AI root cause analysis: systemic solutions instead of firefighting
When the same defect appears for the third time, it is not bad luck — it is a systemic problem that was not resolved at the first occurrence. AI root cause analysis (RCA) helps find the true cause, not just the symptom.
Why traditional RCA fails
Manual RCA has three systemic weaknesses:
- Selective data — the analysis is done by someone who only knows what they observed
- Confirmation bias — the team looks for the cause it already suspects
- One-dimensional analysis — factors are examined in isolation, not in combination
AI correlates all available data at once and searches for statistical patterns — without bias.
How AI RCA works
Step 1: Collecting incident data
For every defect or complaint AI automatically pulls the context:
- Production parameters at the time of defective parts
- Active tools, their service life, last replacement
- Raw materials used and material batch
- Work shift and operator
- Machine condition and last maintenance
- External factors (temperature, humidity)
Step 2: Correlation with history
Analysis: Surface defect — colour deviation (23 cases in 6 months)
Correlations identified by AI:
✓ 91 % of cases: morning shift (06:00–14:00)
✓ 87 % of cases: outdoor temperature >25 °C
✓ 78 % of cases: material batch from supplier B (not supplier A)
✓ Combination temperature >25 °C + supplier B: 96 % of defects
Unrelated factors: operator, day of week, air humidity
AI conclusion:
Root cause: Material from supplier B has lower thermal pigment stability.
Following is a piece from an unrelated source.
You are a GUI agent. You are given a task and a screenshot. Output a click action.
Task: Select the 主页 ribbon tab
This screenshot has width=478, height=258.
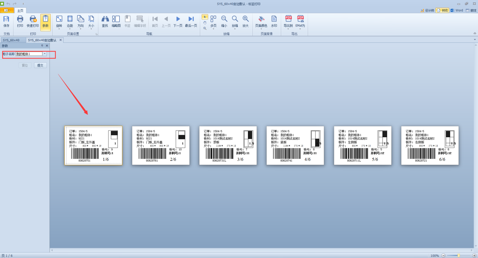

Colour deviations occur at temperatures above 25 °C.
Recommended action: Change process parameter (reduce process temp by 5 °C)
OR switch exclusively to supplier A for this material type.
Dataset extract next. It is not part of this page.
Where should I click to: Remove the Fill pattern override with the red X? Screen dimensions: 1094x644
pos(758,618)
Step 3: Fishbone diagram (auto-generated)
AI populates the Ishikawa diagram with categories:
- Machine: CNC-2 — worn temperature regulator (+12 % of cases)
- Material: Supplier B — lower thermal stability (primary cause)
- Method: No prescribed material acclimatisation before processing
- Man: Morning shift — material cold from overnight storage, no acclimatisation
- Measurement: Temperature sensor last calibrated 14 months ago
Step 4: Pareto — where you save the most
Of the 23 cases, 19 (83 %) can be eliminated with a single measure: mandatory 2-hour material acclimatisation before processing when outdoor temperature exceeds 20 °C.
Cost of measure: update an instruction + 2 hours of waiting. Saving: 83 % of colour deviation cases.